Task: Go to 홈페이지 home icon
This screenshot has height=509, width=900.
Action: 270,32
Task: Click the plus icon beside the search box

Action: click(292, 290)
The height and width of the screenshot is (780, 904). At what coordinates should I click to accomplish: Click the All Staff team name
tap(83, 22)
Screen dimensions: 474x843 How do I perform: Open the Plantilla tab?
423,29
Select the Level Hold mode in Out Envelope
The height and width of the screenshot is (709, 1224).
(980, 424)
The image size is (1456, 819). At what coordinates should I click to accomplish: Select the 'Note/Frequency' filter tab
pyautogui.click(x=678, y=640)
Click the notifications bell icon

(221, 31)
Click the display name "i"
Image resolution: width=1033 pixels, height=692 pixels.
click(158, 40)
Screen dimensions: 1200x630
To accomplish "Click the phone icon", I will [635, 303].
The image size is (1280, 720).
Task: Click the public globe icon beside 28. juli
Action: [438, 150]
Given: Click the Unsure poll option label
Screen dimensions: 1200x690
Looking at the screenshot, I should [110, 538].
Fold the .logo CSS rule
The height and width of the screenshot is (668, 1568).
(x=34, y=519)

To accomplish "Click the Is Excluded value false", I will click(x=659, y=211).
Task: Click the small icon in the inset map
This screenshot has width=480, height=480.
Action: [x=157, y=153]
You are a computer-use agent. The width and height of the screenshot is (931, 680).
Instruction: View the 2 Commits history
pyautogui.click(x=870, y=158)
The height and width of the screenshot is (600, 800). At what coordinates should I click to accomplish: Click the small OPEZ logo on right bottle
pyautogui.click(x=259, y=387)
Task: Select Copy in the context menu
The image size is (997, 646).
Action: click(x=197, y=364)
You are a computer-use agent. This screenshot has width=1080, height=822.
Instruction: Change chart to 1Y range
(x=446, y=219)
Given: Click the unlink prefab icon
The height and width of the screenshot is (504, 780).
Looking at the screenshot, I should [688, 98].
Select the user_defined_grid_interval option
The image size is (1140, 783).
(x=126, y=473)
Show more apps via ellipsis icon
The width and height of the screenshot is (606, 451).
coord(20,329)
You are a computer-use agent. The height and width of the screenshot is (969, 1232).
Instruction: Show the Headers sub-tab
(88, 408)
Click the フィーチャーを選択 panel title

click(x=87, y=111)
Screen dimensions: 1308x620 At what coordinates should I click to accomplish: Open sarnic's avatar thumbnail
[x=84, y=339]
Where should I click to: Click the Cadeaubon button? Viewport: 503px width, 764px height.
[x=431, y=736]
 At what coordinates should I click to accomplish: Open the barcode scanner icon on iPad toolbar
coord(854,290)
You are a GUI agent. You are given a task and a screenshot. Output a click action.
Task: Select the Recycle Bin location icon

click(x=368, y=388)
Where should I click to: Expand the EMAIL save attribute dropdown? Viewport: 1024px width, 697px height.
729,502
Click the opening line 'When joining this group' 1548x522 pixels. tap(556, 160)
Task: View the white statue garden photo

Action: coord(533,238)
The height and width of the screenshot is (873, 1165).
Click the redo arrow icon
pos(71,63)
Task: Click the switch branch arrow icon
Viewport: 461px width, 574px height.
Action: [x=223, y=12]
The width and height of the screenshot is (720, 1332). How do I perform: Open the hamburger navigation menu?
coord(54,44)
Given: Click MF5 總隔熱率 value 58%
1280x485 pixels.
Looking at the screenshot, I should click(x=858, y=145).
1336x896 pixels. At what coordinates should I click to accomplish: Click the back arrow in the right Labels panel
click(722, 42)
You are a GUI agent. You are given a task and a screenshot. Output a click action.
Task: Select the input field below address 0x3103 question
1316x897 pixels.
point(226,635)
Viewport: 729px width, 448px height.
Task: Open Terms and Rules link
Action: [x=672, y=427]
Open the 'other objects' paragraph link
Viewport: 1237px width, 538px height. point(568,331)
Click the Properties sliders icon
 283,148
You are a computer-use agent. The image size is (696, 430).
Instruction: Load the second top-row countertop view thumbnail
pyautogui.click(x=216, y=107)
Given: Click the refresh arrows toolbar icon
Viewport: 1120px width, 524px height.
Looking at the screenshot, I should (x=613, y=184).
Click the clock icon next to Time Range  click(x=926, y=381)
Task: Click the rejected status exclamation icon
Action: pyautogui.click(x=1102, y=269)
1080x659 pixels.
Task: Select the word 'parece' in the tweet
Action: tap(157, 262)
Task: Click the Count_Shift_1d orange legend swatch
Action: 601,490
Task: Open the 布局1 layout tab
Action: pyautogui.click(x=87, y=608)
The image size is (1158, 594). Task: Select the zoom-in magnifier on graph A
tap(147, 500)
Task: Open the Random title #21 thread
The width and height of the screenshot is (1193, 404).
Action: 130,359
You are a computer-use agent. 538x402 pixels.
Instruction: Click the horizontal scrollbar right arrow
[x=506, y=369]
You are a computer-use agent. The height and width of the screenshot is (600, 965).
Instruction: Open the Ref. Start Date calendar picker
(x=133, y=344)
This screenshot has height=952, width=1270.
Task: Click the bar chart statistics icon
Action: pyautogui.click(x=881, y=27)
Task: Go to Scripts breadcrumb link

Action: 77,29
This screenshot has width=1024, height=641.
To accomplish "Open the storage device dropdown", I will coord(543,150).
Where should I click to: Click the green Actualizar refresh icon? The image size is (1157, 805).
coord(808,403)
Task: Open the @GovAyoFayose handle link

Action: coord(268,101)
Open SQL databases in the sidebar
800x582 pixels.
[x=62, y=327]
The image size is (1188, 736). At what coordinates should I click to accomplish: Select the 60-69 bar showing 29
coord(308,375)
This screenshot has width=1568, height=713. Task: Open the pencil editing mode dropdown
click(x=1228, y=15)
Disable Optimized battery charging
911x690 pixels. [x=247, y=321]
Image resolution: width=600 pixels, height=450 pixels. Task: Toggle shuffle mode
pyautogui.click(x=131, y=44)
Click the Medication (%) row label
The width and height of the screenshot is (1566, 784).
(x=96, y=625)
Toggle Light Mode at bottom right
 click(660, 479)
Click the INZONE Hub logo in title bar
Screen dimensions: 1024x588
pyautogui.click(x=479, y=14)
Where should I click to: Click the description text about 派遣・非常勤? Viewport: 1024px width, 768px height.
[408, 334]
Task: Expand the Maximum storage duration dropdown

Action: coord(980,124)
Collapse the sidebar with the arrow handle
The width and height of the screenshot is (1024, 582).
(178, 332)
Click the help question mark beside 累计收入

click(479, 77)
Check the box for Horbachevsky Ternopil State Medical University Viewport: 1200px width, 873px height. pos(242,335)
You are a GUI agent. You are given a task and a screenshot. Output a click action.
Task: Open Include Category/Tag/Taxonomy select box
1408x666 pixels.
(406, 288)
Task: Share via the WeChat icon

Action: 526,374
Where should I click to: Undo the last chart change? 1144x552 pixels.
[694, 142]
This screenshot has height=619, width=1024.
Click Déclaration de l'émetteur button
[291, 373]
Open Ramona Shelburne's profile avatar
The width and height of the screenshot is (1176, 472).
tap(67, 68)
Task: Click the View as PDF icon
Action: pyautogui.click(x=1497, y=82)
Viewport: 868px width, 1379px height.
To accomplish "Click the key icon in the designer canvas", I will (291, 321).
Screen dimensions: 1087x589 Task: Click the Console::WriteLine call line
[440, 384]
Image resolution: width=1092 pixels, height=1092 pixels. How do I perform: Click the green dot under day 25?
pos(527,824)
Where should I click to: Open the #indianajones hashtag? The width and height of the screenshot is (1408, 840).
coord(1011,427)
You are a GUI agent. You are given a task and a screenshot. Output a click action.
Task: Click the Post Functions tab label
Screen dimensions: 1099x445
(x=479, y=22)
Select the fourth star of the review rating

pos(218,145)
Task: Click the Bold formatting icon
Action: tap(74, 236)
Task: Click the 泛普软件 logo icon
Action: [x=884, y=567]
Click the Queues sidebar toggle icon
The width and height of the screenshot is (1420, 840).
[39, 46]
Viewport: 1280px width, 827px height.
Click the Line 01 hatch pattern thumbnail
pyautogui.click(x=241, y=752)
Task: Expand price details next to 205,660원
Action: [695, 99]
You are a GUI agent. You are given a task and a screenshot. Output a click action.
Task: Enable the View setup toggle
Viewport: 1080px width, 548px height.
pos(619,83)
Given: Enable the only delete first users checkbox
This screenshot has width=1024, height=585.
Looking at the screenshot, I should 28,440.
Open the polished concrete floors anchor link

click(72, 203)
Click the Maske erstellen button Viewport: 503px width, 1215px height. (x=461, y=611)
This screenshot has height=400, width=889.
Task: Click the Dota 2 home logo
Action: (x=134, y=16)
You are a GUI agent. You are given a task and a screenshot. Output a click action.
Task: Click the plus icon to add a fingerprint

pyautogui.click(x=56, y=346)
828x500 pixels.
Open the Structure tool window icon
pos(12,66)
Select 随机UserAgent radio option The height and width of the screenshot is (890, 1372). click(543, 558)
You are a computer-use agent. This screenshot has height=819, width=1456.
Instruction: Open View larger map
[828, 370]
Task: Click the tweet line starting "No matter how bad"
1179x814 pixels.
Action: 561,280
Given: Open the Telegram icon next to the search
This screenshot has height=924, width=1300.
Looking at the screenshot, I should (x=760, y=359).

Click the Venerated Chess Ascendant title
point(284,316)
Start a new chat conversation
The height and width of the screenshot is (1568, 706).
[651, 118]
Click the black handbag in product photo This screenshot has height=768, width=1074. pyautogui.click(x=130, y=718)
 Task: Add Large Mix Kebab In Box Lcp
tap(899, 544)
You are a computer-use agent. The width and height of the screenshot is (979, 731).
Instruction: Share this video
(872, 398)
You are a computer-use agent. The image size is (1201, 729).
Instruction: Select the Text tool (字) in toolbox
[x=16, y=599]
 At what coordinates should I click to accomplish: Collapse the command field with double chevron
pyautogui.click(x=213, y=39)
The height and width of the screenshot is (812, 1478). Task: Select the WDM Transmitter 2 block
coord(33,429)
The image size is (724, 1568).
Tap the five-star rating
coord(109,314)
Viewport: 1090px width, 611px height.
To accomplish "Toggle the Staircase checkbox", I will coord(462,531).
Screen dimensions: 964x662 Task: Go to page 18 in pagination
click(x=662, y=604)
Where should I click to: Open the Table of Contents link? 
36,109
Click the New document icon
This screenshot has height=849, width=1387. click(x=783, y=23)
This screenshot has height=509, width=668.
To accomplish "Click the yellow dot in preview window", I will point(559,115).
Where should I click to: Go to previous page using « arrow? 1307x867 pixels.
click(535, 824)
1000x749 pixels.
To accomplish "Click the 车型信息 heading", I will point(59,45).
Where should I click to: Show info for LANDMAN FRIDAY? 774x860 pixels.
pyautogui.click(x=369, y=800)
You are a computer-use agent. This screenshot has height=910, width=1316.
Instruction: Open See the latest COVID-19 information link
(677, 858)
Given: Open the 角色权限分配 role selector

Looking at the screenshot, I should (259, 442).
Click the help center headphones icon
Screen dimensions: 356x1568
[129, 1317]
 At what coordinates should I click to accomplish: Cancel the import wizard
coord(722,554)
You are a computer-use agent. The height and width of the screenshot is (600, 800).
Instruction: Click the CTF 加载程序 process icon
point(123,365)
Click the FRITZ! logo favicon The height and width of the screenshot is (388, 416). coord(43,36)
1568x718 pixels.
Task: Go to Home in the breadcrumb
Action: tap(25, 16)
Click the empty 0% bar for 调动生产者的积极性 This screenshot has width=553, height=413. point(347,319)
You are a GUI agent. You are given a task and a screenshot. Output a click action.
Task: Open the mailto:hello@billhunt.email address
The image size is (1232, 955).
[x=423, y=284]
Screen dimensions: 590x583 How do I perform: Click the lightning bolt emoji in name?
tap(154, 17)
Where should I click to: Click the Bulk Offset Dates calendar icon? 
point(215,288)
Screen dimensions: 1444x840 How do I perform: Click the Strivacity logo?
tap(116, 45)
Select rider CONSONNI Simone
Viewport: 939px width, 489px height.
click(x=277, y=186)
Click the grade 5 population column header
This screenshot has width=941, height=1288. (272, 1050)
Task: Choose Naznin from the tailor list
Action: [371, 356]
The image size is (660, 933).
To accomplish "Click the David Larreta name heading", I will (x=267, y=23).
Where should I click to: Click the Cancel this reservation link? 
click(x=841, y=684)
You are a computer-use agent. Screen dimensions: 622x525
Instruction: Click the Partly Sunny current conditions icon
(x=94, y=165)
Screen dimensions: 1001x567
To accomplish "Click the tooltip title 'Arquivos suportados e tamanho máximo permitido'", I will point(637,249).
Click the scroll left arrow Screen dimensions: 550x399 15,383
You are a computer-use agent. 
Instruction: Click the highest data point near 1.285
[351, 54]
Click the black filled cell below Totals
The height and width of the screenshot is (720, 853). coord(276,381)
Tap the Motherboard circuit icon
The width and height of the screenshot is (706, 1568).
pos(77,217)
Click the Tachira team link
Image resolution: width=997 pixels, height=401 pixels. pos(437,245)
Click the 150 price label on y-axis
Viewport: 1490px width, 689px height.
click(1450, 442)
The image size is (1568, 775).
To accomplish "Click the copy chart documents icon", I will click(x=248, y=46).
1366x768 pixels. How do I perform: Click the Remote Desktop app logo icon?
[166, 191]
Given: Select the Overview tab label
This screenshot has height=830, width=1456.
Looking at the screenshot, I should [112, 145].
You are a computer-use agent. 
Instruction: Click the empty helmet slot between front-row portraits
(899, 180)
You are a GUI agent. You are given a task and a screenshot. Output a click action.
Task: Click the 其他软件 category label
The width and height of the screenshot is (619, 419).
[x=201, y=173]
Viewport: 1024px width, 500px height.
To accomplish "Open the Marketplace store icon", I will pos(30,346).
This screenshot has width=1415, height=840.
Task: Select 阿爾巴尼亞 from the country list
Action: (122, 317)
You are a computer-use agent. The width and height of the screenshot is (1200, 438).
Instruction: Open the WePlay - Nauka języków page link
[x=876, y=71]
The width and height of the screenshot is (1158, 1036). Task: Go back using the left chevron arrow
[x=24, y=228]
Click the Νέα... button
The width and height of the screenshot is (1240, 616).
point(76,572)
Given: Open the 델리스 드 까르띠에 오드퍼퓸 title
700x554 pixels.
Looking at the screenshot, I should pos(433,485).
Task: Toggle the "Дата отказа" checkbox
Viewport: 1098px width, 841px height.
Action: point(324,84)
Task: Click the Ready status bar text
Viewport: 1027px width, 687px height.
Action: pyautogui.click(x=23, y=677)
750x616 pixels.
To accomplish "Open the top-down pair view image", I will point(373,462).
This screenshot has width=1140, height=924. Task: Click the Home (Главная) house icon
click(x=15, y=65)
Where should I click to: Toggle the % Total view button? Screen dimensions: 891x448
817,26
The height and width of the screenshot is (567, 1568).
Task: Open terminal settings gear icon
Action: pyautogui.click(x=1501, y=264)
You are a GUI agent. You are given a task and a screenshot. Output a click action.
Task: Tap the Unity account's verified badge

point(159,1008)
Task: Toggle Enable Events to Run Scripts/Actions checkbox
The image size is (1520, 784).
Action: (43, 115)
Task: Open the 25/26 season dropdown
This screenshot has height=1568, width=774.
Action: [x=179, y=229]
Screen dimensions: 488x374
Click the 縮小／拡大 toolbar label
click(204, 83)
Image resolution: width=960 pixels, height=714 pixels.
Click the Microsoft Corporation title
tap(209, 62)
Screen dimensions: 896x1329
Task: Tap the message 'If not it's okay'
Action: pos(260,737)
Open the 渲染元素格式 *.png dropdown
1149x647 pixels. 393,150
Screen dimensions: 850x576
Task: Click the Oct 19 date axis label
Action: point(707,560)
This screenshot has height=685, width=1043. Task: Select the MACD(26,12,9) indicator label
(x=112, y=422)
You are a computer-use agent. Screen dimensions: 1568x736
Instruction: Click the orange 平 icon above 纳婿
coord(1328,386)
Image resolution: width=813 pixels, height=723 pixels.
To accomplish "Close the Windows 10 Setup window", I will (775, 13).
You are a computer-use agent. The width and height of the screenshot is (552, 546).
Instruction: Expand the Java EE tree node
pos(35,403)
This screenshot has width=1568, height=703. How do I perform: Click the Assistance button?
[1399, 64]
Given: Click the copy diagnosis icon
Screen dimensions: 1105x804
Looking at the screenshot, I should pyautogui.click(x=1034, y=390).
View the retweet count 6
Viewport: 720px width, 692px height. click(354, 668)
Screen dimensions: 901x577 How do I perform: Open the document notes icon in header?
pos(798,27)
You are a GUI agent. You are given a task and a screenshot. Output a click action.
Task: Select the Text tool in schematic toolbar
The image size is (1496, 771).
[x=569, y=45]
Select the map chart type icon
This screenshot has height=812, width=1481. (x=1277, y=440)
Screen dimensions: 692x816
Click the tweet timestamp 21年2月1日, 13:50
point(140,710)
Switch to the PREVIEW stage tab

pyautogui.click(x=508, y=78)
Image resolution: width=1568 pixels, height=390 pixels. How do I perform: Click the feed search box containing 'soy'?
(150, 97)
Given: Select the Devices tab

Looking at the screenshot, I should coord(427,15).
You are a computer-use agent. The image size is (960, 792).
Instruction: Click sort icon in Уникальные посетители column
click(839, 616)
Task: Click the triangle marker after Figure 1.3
_____
• [HOW TO COMPLETE THIS TASK]
Identify every line above with the string "checkbox" in it. Copy those lines.

• [FINAL ANSWER]
Given: Enable the only delete first users checkbox
To accomplish "Toggle the Staircase checkbox", I will coord(462,531).
Task: Toggle the "Дата отказа" checkbox
Task: Toggle Enable Events to Run Scripts/Actions checkbox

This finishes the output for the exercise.